** Directions **
For the string "accomplish", search the entries below and copy every line where it appears.

** Material for the task **
↓↓↓
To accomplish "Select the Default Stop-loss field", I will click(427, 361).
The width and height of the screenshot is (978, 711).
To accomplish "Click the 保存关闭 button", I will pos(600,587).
↑↑↑
↓↓↓
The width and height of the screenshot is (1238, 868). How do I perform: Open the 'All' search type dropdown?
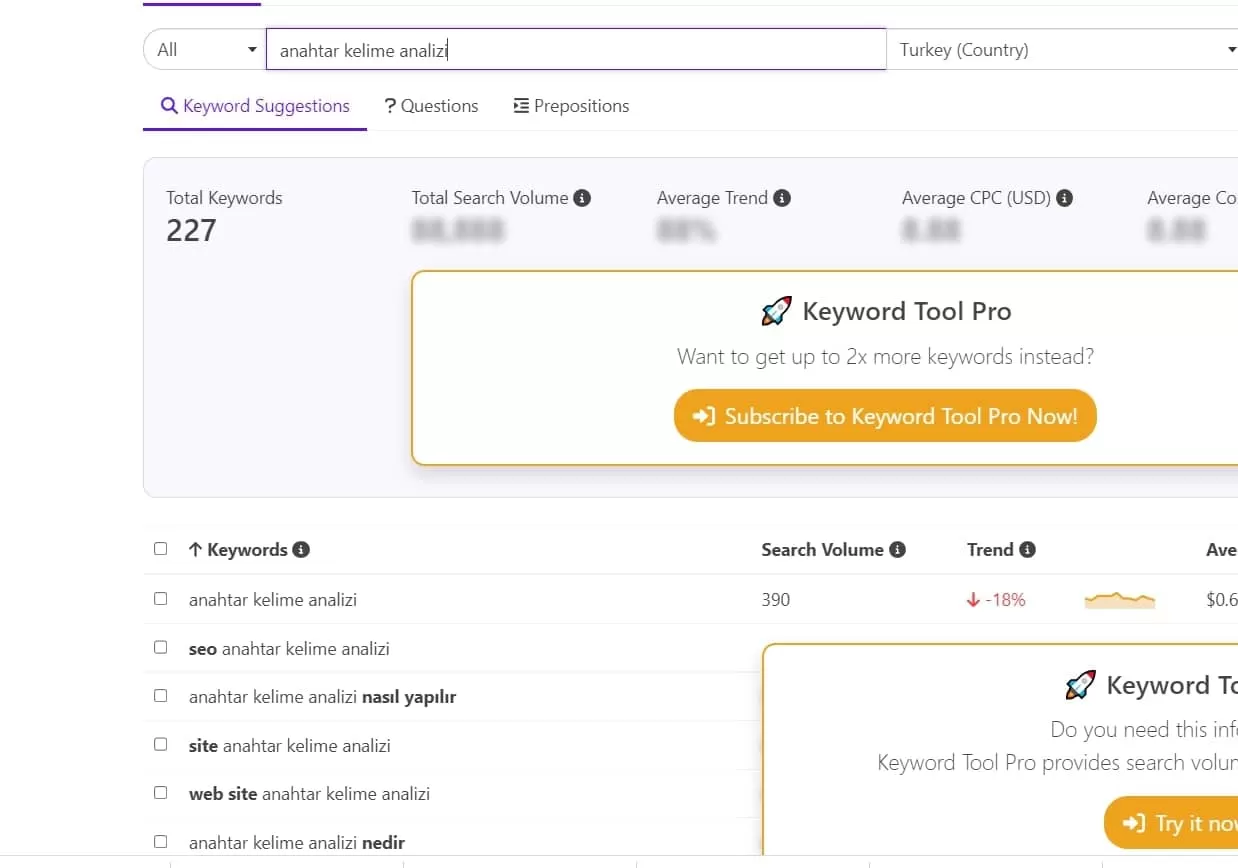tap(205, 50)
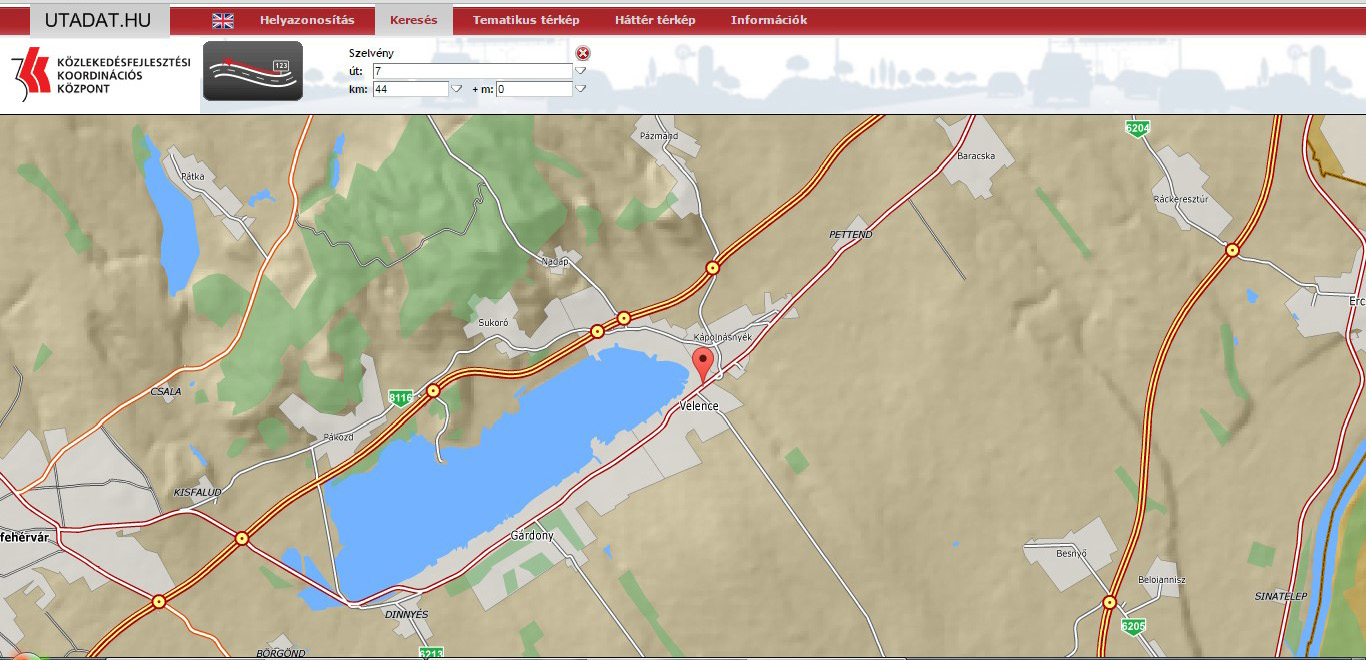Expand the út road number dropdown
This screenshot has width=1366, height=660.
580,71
↑↑↑
** Task response **
To accomplish "Select the Default Stop-loss field", I will click(427, 361).
To accomplish "Click the 保存关闭 button", I will pos(600,587).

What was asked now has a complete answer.